Harta yang terlalu disayangi dapat mengganggu ibadah, sebab perhatian terbagi. Suatu kali Abu Thalhah shalat di kebun kurma miliknya di Madinah yang sangat subur, rimbun dan produktif. Saat shalat dilihatnya burung terbang bolak-balik tanpa bisa keluar di rerimbunan pohon kurma. Akibatnya Abu Thalhah yang melihat hal itu lupa jumlah rakaat shalatnya. Akhirnya ia mendatangi Rasulullah dan tanpa pikir panjang mewakafkan kebunnya itu. Rasulullah sangat bangga, karena sahabatnya itu ternyata mampu menafkahkan harta yang sangat dicintainya di jalan Allah, sebagaimana pesan QS Ali Imran ayat 92.
Di antara hal yang menghalangi berqurban atau berinfak pada umumnya adalah terlalu banyak berpikir dan berhitung. Suatu kali ada sekelompok kafilah kecil kekurangan makanan. Mereka memohon agar Abu Dzar al-Giffari berkenan membantu. Abu Dzar segera menyuruh pembantunya menyembelih seekor onta yang terbaik. Pembantunya berpikir, onta-onta yang terbaik milik tuannya adalah onta jantan yang sangat besar, penurut dan banyak jasanya dalam bepergian dan menangkut beban selama ini. Lalu ia memilih onta betina untuk disembelih dengan pertimbangan pragmatis. Mengetahui hal itu Abu Dzar marah, karena pembantunya tidak menyembelih yang terbaik. Menurut Abu Dzar, korban untuk ibadah dan kepentingan agama haruslah yang terbaik. Korban beginilah yang akan menolong saat seseorang sudah berada di alam kubur dan alam akhirat.

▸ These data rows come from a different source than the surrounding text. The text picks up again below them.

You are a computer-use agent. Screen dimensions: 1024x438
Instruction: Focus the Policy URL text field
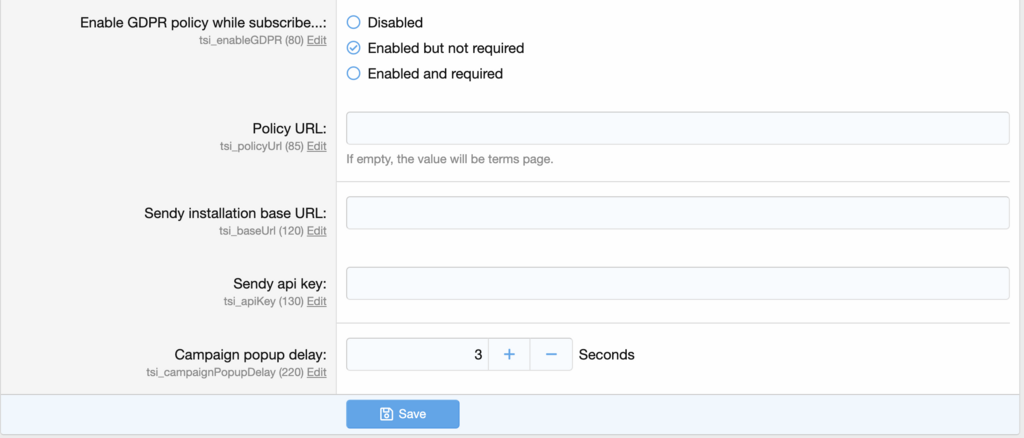(677, 128)
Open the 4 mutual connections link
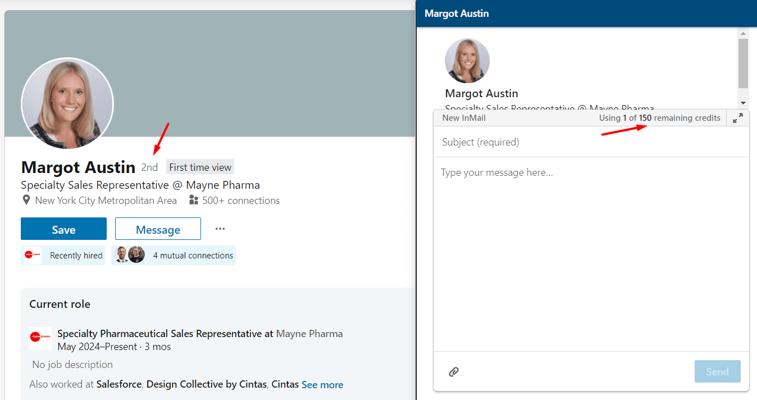This screenshot has width=757, height=400. pos(192,256)
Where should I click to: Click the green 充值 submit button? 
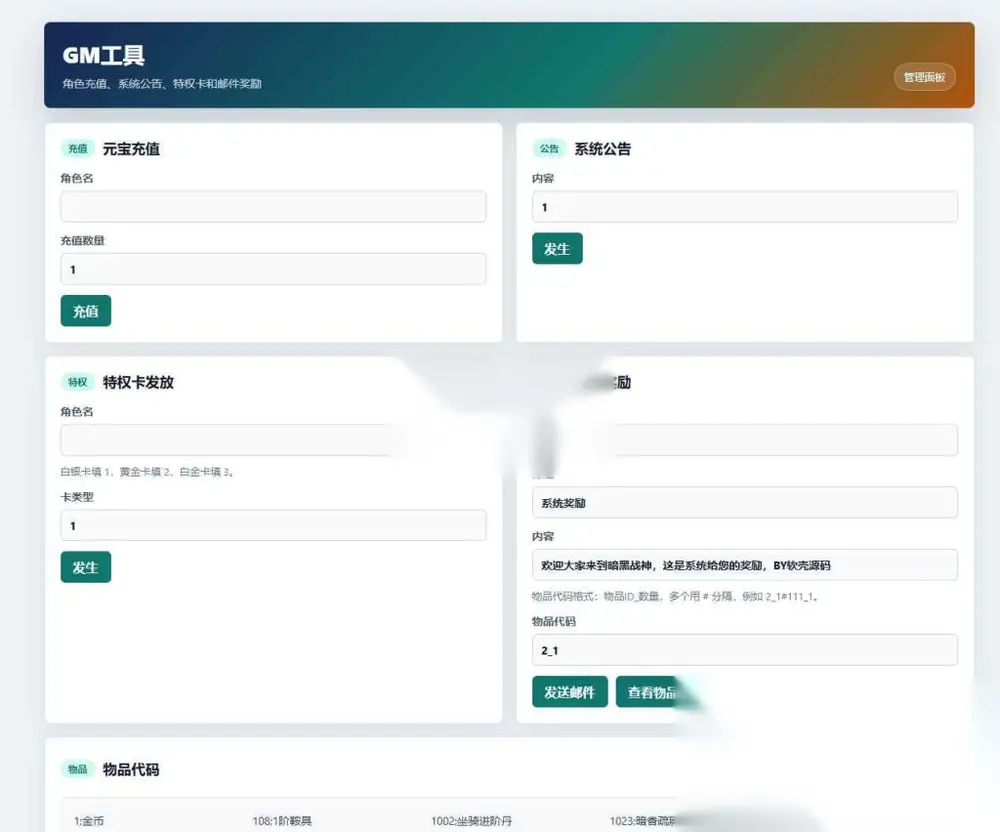pos(85,311)
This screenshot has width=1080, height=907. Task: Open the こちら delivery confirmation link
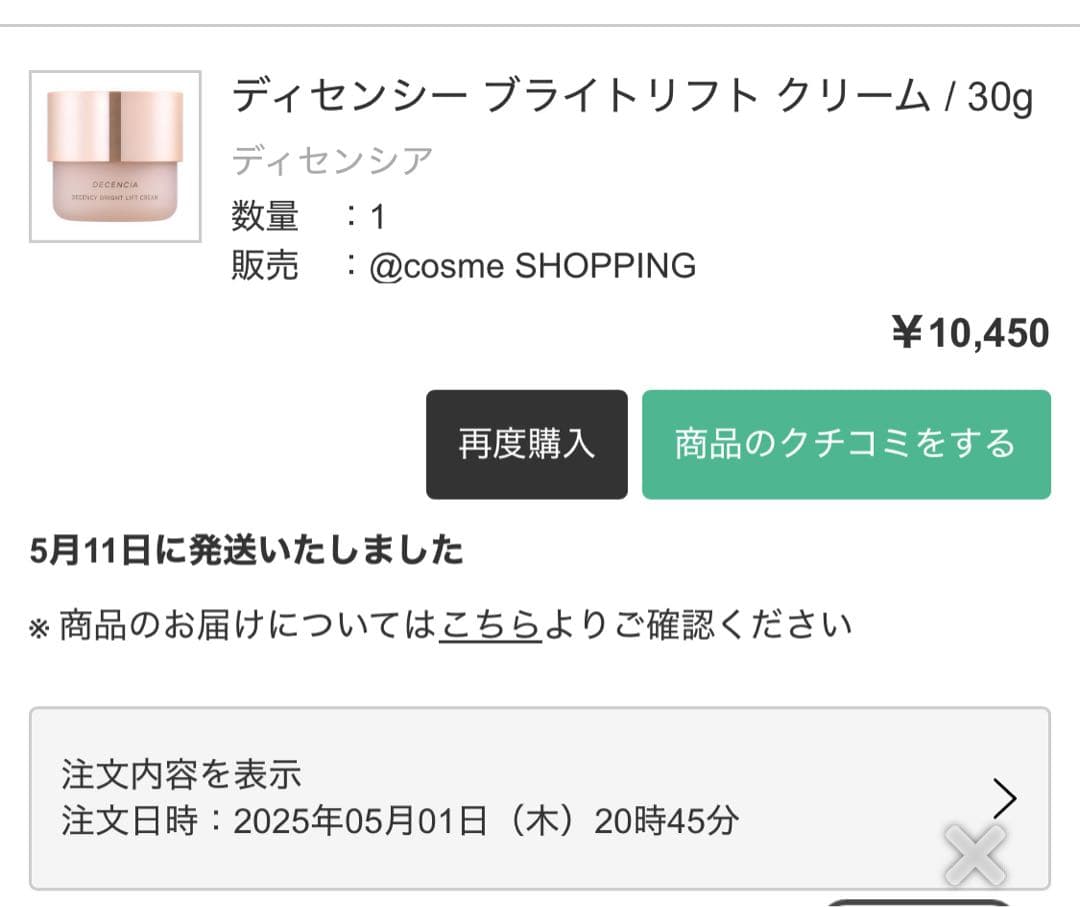tap(491, 623)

Kita bangga dan berterima kasih karena orang-orang yang berqurban kambing atau sapi pada Idul Adha selama ini tetap komitmen dalam ibadah qurbannya. Baik hewan qurban yang relatif murah atau mahal sama-sama disenangi. Semoga semua ibadah diterima oleh Allah SWT. Amin.